■ SUPPLIED ENTRIES:
[START]
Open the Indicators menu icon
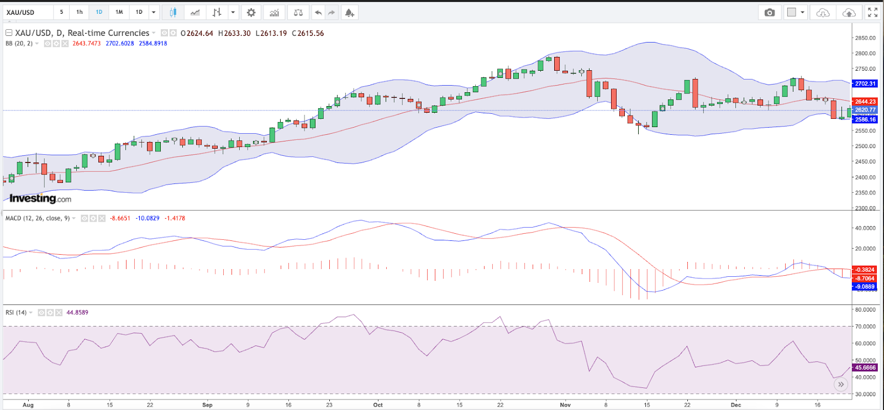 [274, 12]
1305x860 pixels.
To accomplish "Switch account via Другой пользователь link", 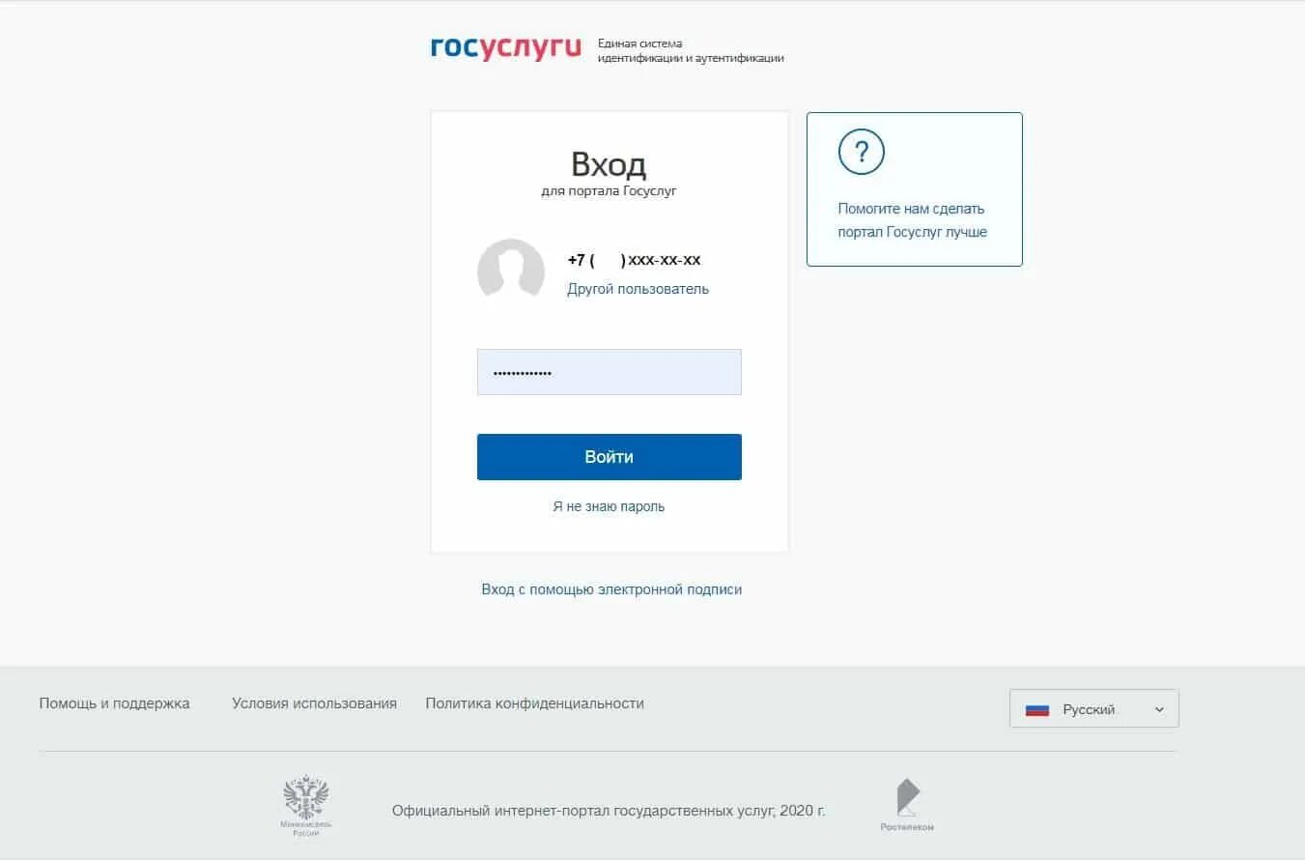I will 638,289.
[END]
[START]
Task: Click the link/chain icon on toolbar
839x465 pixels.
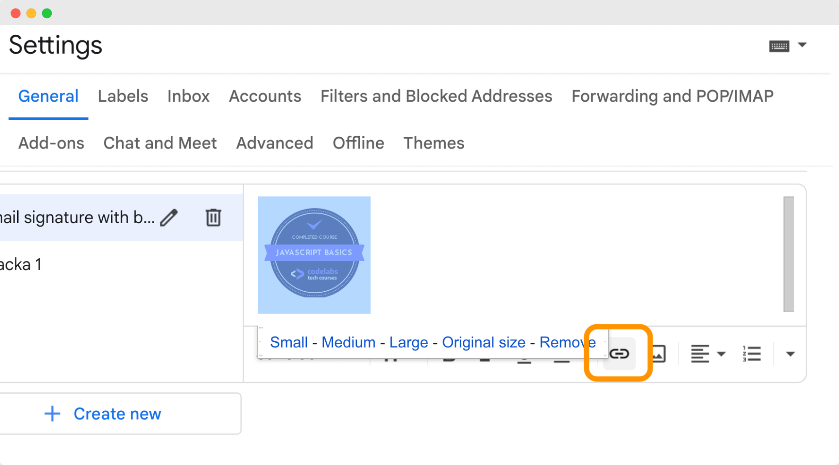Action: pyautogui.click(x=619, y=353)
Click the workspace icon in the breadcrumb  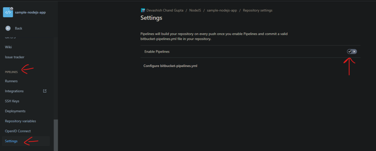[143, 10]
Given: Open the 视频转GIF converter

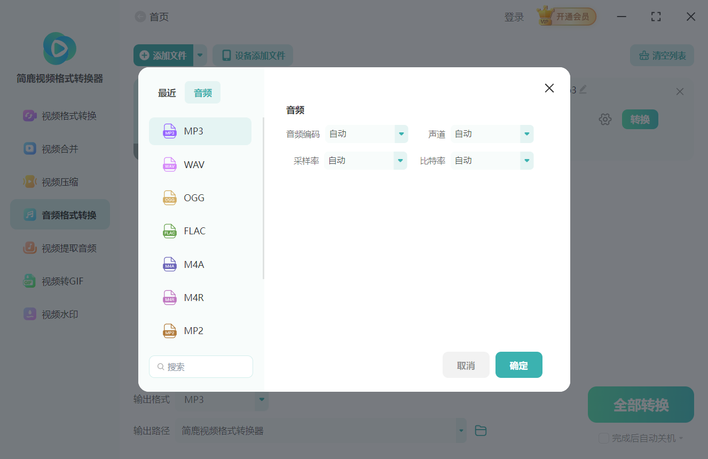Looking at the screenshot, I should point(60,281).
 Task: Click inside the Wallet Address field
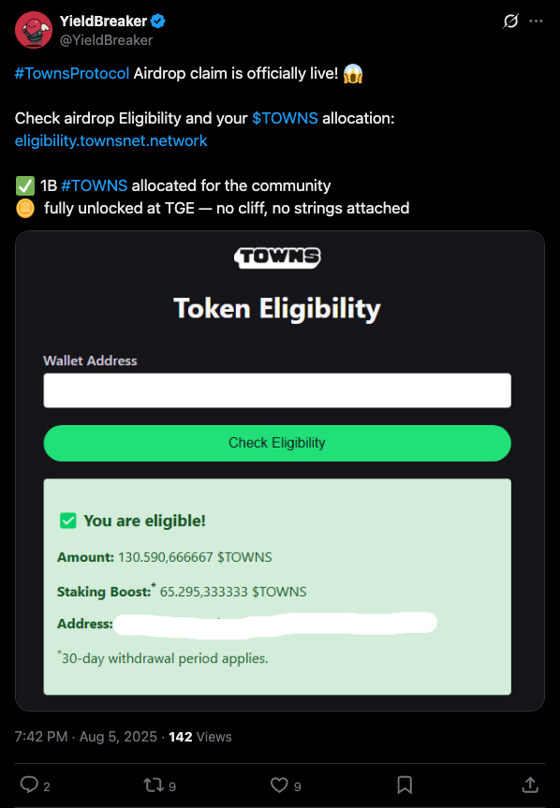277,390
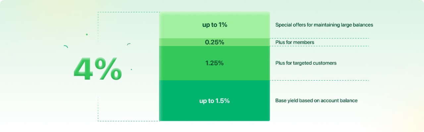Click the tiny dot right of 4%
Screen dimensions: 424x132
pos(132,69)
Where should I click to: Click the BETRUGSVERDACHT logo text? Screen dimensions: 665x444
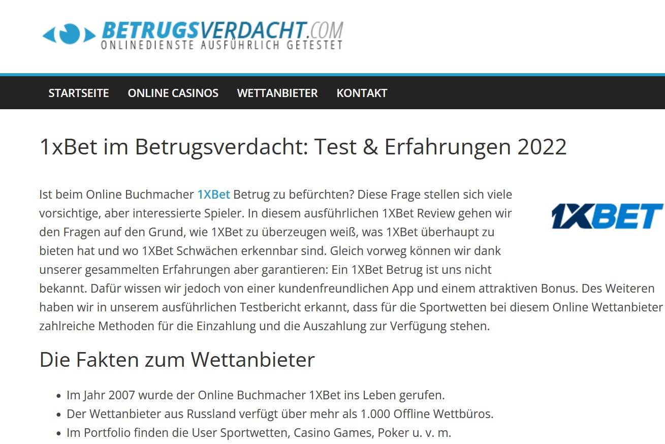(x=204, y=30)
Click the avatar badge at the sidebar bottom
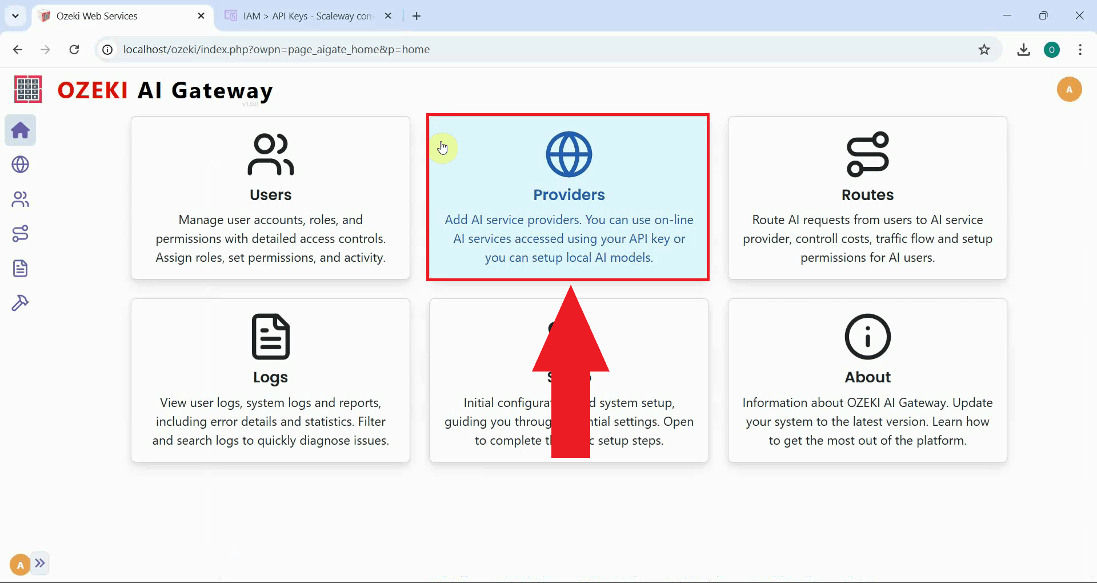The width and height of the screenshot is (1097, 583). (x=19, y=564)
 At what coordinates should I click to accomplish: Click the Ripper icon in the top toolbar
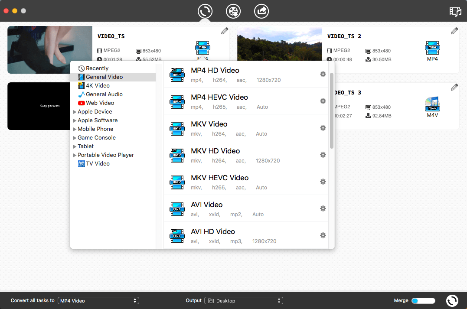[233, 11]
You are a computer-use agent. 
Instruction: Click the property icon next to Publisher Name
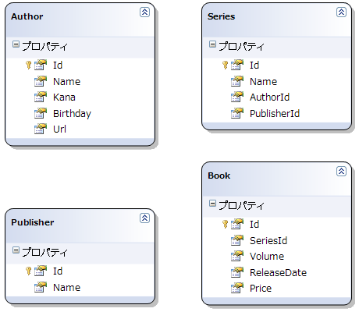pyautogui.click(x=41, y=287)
[END]
■ EXERCISE:
Extract the entries from the line containing "Where should I" through the line containing "The width and", both lines included, and repeat them word for word. Leave the pictures out of your answer.

■ WRITTEN ANSWER:
Where should I click to: Click the BETRUGSVERDACHT logo text? Screen dimensions: 665x444
(x=204, y=30)
Click the avatar badge at the sidebar bottom
The width and height of the screenshot is (1097, 583). (x=19, y=564)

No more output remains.